Inside Morgan Stanley's plan to buy nearly 3M wealth management leads
Should its E-Trade deal go through, Morgan Stanley will have purchased almost 3 million new leads it hopes to turn into wealth management clients — and bought itself a seat as a major player in the stock plan administration business.
Similar to its competitors, the wirehouse is readying itself to take on every portion of a client’s financial needs — and wallet.
With the purchase of E-Trade, Morgan Stanley is delving into the discount brokerage, custody and digital banking business. It’s also on track to gain a significant foothold in the stock plan administration business.
“We have all the tools and capabilities to support the entire spectrum of wealth management customers,” Jonathan Pruzan, CFO Morgan Stanley, said during a Credit Suisse investor presentation Thursday.
In just 12 months, Morgan Stanley has made moves to purchase two of largest stock plan administration software companies — E-Trade, which includes its Equity Edge Online software, and Solium.
“It does make them a very, very dominant player in this space,” says Barbara Baksa, executive director at NASPP, an association for professionals who oversee company stock plans. She was also manager of educational programs at E-Trade’s stock plan administration division for six years.
Morgan Stanley’s goal is to turn these employee plan accounts into brokerage clients, something it has struggled with in years past, according to statements made by CEO James Gorman, who praised E-Trade’s business unit. The wirehouse had a stock plan business unit, but between its purchase of Solium and expected purchase of E-Trade, the firm will have added nearly 3 million plan participants, giving it a total of 4.6 million accounts.
Of course, it faces competition from other players. Certent and Global Shares, for example, offer their own software as a service technology, which allows corporate sponsors to internally handle things like planning, tracking and sharing equity performance results with employees.
Companies like UBS, Bank of America, Schwab and Fidelity are key providers of outsourced solutions, according to the most recent stock plan administration benchmark study by Group Five, which conducts corporate client satisfaction research. Some transfer agents offer their own stock plan administration solutions, too.
Last year, UBS achieved the top scores in terms of customer loyalty, overall client satisfaction and support. Fidelity ranked second in loyalty and satisfaction, and tied for second with Schwab in support.
Consolidation has been shrinking the market — particularly so since discount brokerages dropped trading commissions on equities in October, according to Jim Alden, executive vice president and general manager at Group Five.
“It’s a fairly significant loss of revenue,” he says.
After the commission changes, E-Trade estimated its annual revenue would shrink by approximately $300 million. The company later moved its headquarters from New York City to New Jersey to cut expenses.
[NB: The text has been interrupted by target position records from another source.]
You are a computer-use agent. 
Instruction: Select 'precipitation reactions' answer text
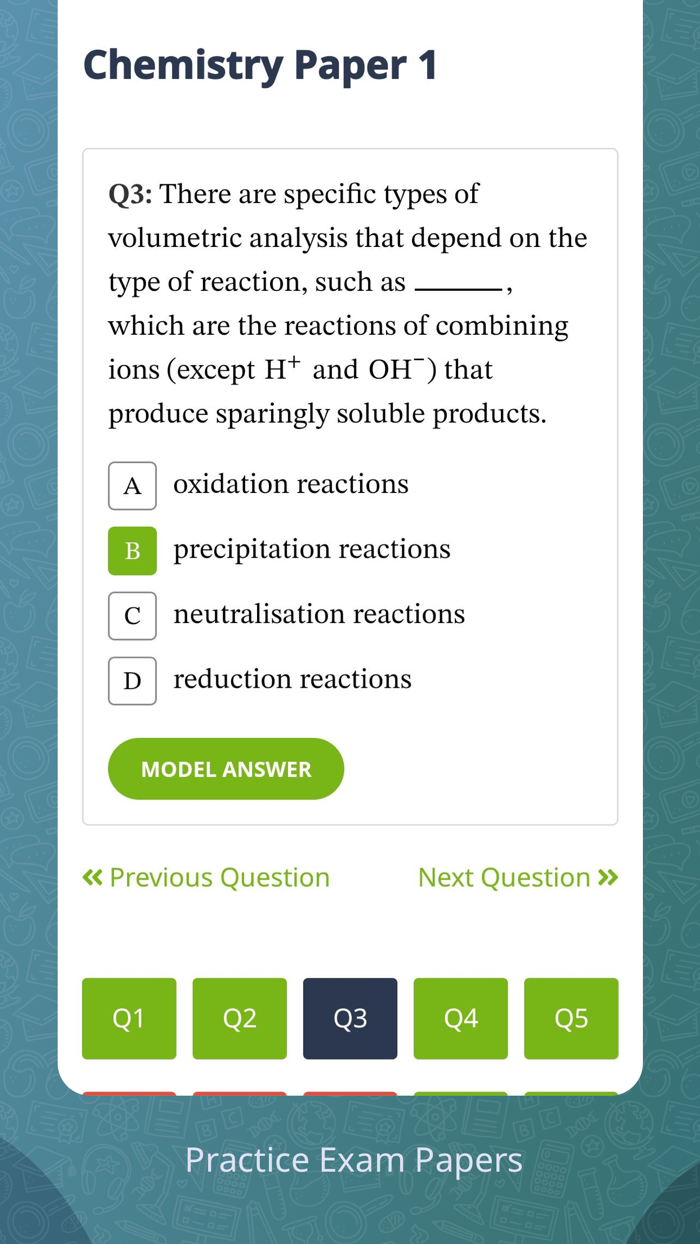click(x=312, y=550)
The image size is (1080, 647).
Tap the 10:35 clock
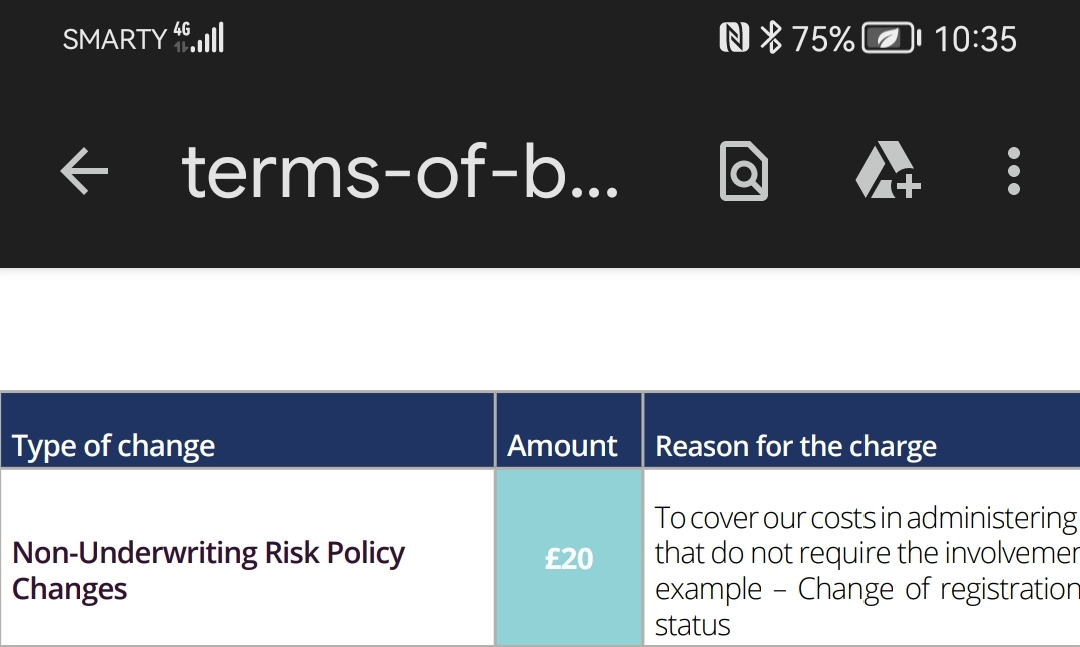click(x=975, y=39)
Schwab, which ignited the commission price war in October, made its plans to purchase TD Ameritrade soon after. Both companies offer their own outsource stock plan administration solutions.
Partnerships are also abundant. TD Ameritrade worked with the stock plan software companies Equity Administration Solutions and Certent. Two weeks ago Vanguard partnered with stock transfer services company EQ. Last week E-Trade started integrating with Empower Retirement.
As the market shifts, so does the value proposition. Similar to custodians, which are attempting to scale and find new ways to add value to advisors, stock plan administrators are enhancing their own offerings.
E-Trade purchased a student loan benefit and financial wellness provider for $30 million at the end of 2019. Goldman Sachs has Ayco, its company-sponsored financial counseling business. Bank of America has been investing in financial education resources and launched a financial wellness platform this month.
Companies are also working to consolidate the employee’s financial picture into one single location, whether its their company equity, 401(k) plan or HSA, according to Alden.
For wealth management or brokerage firms, these moves can help capture more wallet share of clients — a strategy of which Morgan Stanley’s Gorman has repeatedly expressed interest.
Right now, E-Trade is capturing about 10% of its clients’ wallet, according to a Morgan Stanley investor presentation detailing expected benefits of the E-Trade deal.
Wirehouses generally operate their stock plan services divisions with their wealth management units in mind, Alden says.
“Education for participants will be done by a local financial advisor with the firm,” he says. Discount brokerages will also send out representatives, but typically not advisors.
After its purchase of E-Trade, Morgan Stanley will have two stock plan services software platforms — E-Trade’s Equity Edge Online and Shareworks, which is the rebranded Solium software.
“It will be interesting to see whether they keep them both alive or try to merge them,” Alden says, adding that they are robust and user-friendly, but share similar functions.
While Alden was confident that consolidation was enhancing the end participant’s experience, and incentivizing firms to provide more services, Baksa was more skeptical.
“The more consolidation you see — and I think this goes for almost any market — that means that there are fewer choices for customers, and they may not get the level of service that they were hoping for,” she says. “On the other hand, it does mean that Morgan Stanley has a lot more resources at their disposal.”